# Taxidermy / Tannery Basics?



## BNicollCSU (Aug 1, 2010)

Hello,

I recently shot harvested a deer and asked the processor to save the hide so that I could have it tanned. I had a friend refer me to a taxidermist, who I called and said I would get the hide to him ASAP. I then had another friend tell me that I should look into sending the hide directly to a tannery because it would be cheaper by avoiding the middle man. So I started to search for tanneries. I am confused about a few things...

1. If I go through a taxidermist, do I still have to salt the hide myself? Or is that something the taxidermist would do as part of his service?

2. I'm confused about tannery prices. I would like to know what the difference is between a "lifesize", "half lifesize", "cape", and "hide" are. 

3. How do tanneries typically price for small game?

4. Is there any advantage to going through a taxidermist rather than sending the hide myself?

Thanks for taking the time to read and answer. I'm very inexperienced in the world of hide preservation.


----------



## Steelfishin (Jan 16, 2003)

Your going to send it in with eyes, ears, and lips turned and fleshed, then salted and dried if you don't the tannery will charge you for this service as they will not tan without it being done. Cost can range up to 100.00 on top of tanning cost. A full body tan includes the feet, half size is the front half with feet, cape is like all deer shoulder mounts and back skin is missing head and feet but just the body with hair on. Also you will have shipping to and from the tannery on top of tanning. Most tanning runs around 45 to 55 dollars for shoulder mounts from a tannery, minus the time to cape and turn eyes, ears, and lips along with salt. So tell me why worry about saving a couple bucks and just take it to a taxidermist and know its done correctly again?

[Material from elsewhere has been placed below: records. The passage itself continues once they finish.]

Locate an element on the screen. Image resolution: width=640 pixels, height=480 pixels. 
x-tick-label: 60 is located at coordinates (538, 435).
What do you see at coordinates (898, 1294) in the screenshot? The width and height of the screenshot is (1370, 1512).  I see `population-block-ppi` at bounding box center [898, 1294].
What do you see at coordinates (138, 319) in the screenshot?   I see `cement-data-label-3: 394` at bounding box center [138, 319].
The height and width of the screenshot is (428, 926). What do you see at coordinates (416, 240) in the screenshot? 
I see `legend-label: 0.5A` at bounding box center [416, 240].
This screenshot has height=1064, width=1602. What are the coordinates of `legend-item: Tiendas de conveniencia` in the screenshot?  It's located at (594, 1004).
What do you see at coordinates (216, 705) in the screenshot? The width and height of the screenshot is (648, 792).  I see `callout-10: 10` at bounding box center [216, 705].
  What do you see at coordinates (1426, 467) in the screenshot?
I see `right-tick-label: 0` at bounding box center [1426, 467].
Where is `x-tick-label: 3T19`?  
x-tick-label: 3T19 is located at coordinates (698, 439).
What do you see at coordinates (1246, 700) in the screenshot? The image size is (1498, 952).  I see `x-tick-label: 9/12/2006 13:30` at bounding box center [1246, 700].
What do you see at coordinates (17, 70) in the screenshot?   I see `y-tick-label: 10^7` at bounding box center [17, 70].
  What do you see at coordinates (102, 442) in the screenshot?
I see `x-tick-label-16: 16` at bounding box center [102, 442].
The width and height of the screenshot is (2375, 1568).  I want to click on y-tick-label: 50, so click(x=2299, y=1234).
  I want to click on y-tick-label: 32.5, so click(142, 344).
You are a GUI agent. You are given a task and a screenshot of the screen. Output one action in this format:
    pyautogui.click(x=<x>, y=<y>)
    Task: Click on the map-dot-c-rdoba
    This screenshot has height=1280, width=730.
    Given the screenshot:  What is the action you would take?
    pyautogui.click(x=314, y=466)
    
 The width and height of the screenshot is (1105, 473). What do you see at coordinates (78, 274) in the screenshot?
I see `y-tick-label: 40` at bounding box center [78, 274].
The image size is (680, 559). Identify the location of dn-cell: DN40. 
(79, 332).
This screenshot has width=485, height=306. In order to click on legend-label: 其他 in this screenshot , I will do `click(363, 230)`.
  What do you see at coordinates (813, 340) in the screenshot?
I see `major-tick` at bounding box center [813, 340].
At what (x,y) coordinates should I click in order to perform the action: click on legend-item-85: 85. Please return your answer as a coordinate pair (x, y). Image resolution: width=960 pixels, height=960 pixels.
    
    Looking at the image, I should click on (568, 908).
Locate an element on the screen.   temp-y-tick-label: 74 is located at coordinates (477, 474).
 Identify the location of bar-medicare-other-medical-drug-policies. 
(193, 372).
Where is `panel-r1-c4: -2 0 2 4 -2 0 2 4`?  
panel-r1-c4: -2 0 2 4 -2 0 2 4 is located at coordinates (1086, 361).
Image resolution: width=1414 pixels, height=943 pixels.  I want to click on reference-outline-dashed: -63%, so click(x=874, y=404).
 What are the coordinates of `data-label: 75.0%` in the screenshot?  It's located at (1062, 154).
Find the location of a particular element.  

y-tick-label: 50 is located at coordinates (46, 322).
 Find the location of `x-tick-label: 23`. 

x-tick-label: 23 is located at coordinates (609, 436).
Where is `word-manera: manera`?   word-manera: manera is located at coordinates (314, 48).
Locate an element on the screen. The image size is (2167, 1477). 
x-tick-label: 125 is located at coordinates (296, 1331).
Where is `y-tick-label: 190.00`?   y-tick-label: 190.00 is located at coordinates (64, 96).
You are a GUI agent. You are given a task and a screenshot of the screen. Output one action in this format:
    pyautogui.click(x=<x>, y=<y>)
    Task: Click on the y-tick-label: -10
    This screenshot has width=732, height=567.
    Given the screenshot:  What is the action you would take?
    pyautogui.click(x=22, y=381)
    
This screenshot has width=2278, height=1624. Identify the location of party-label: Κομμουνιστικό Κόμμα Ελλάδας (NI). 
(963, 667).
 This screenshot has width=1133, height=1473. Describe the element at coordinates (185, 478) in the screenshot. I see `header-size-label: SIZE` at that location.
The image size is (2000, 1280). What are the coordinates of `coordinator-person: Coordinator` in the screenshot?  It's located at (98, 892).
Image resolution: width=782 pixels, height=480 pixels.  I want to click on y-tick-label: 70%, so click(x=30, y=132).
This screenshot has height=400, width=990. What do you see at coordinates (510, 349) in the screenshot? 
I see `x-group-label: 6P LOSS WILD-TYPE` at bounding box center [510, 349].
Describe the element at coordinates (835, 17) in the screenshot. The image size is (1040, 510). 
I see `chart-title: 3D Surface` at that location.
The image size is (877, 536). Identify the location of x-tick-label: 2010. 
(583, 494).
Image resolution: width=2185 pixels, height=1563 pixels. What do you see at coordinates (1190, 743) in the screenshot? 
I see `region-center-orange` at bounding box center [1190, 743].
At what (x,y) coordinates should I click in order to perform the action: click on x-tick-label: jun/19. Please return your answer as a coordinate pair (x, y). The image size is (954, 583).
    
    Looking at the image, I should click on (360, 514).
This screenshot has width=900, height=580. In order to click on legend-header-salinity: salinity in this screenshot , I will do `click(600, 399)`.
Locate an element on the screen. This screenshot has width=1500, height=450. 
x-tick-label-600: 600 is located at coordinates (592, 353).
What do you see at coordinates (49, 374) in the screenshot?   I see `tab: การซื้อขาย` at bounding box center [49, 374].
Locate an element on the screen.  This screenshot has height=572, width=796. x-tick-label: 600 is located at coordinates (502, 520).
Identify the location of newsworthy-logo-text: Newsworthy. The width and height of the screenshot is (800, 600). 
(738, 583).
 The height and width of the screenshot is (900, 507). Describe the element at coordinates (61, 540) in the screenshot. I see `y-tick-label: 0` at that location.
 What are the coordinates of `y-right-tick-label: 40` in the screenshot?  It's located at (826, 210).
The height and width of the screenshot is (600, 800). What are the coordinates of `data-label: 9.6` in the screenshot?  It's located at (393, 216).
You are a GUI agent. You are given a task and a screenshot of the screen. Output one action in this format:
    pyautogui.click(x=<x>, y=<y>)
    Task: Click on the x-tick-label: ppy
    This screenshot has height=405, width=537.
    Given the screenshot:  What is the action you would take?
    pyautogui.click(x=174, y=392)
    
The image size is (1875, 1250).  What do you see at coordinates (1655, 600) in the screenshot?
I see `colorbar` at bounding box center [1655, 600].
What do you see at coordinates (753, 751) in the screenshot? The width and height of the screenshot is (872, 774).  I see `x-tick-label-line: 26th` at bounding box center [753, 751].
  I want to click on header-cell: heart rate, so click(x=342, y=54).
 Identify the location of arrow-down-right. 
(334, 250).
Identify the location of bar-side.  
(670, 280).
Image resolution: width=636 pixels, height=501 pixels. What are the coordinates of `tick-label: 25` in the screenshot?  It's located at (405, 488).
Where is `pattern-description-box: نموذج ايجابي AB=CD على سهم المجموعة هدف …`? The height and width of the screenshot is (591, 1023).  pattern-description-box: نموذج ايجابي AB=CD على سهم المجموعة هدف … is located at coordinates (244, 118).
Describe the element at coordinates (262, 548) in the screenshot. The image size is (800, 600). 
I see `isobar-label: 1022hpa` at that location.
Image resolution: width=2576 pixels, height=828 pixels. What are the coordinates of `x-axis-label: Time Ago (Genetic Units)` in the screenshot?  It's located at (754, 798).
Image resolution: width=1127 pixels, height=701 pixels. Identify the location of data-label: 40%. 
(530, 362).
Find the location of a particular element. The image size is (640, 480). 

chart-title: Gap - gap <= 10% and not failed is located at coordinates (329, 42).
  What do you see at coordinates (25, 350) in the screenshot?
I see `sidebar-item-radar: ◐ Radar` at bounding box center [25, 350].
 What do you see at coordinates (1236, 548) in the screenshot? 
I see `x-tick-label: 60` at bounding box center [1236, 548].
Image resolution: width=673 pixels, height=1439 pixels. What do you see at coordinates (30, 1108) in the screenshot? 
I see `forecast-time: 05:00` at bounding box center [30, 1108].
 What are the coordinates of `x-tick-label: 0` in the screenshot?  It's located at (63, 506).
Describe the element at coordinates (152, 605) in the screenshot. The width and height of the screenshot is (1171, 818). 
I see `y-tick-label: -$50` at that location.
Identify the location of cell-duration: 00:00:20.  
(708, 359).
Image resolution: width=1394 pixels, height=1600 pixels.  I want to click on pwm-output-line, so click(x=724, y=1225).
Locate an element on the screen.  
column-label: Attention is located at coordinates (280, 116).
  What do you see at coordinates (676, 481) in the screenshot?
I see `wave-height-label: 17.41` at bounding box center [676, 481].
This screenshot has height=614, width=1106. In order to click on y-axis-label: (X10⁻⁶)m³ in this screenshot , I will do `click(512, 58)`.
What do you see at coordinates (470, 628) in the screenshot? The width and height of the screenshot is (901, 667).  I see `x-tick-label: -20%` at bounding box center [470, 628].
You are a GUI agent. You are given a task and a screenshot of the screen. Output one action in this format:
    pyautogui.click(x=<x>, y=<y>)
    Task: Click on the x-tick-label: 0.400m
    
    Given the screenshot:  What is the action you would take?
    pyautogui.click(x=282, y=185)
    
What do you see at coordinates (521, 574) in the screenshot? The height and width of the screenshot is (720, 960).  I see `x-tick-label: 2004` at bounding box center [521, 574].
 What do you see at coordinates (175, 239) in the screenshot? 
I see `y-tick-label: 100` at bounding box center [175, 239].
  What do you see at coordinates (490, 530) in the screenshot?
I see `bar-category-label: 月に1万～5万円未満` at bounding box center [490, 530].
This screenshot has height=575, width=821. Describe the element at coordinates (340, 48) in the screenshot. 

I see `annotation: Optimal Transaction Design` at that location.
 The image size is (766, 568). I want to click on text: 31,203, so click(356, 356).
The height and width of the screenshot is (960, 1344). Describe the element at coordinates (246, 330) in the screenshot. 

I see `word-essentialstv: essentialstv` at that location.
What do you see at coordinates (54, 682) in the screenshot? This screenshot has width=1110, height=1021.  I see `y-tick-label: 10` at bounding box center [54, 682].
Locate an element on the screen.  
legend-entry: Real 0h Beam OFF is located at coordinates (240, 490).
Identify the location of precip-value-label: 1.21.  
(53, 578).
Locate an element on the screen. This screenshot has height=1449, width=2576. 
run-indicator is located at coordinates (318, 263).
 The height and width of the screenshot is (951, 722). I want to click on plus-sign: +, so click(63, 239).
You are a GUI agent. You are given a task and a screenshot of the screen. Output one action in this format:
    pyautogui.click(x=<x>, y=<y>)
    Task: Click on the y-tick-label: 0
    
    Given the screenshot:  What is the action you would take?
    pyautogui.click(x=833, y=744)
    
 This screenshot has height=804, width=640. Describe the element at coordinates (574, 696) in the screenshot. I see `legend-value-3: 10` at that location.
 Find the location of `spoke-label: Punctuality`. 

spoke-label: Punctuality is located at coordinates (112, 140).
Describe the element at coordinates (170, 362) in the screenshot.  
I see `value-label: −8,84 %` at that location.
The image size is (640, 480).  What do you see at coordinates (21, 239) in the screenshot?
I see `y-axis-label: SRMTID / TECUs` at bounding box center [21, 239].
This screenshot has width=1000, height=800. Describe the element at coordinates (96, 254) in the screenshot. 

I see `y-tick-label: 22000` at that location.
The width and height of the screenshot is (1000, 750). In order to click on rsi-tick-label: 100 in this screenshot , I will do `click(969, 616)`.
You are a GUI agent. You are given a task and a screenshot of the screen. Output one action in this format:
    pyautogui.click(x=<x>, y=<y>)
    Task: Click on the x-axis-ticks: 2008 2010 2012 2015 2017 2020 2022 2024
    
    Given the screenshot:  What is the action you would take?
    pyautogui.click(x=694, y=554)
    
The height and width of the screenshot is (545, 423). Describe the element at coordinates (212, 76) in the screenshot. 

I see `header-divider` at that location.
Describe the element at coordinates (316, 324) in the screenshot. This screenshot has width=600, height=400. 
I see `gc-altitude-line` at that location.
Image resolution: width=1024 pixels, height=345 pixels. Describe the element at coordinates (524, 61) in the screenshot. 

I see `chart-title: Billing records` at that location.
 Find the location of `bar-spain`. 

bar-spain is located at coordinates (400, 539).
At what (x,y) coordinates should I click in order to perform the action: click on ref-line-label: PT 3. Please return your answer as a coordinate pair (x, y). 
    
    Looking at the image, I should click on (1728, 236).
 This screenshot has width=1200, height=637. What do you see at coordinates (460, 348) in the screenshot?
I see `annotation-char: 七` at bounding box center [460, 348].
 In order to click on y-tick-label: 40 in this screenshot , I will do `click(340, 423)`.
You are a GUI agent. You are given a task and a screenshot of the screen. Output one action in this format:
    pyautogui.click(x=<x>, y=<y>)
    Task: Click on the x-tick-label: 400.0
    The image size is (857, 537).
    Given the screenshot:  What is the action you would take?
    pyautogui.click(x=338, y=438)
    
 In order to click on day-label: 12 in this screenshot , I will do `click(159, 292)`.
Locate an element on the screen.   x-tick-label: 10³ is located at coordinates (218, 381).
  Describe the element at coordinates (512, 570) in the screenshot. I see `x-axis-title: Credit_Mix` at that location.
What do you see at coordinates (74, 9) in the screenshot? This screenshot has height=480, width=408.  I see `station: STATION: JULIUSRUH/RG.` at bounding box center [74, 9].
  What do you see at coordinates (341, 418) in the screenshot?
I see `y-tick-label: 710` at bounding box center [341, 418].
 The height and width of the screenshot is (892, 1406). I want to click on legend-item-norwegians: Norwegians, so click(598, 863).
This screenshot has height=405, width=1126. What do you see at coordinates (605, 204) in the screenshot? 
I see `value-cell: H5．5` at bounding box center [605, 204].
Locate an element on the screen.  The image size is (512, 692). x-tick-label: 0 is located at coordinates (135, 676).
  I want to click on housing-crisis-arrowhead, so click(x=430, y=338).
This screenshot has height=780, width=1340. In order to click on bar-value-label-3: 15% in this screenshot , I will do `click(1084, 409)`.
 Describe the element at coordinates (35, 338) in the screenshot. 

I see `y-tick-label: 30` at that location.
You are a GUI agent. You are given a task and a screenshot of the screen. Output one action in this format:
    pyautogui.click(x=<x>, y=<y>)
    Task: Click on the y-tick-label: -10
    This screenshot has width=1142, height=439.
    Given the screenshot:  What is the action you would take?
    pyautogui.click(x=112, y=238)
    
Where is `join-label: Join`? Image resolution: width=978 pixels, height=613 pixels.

Sorry just always wondered why customers would look to save 20 bucks, but want blue ribbon work everytime. 

posted using Outdoor Hub Campfire


----------



## Paul Thompson (Jul 16, 2007)

Let me ask you this,, why do you salt a skin in the first place, other than the suggestion by the tannery that you do? A taxidermist knows why.

Why is it important to get it to a taxidermist asap vs. you tinkering on fleshing on it for hours?

That raw skin is starting to rot as soon as it hits the dirt. Who has the better chance of prepping the skin to stop the rotting process before getting the skin the tannery than you do?


----------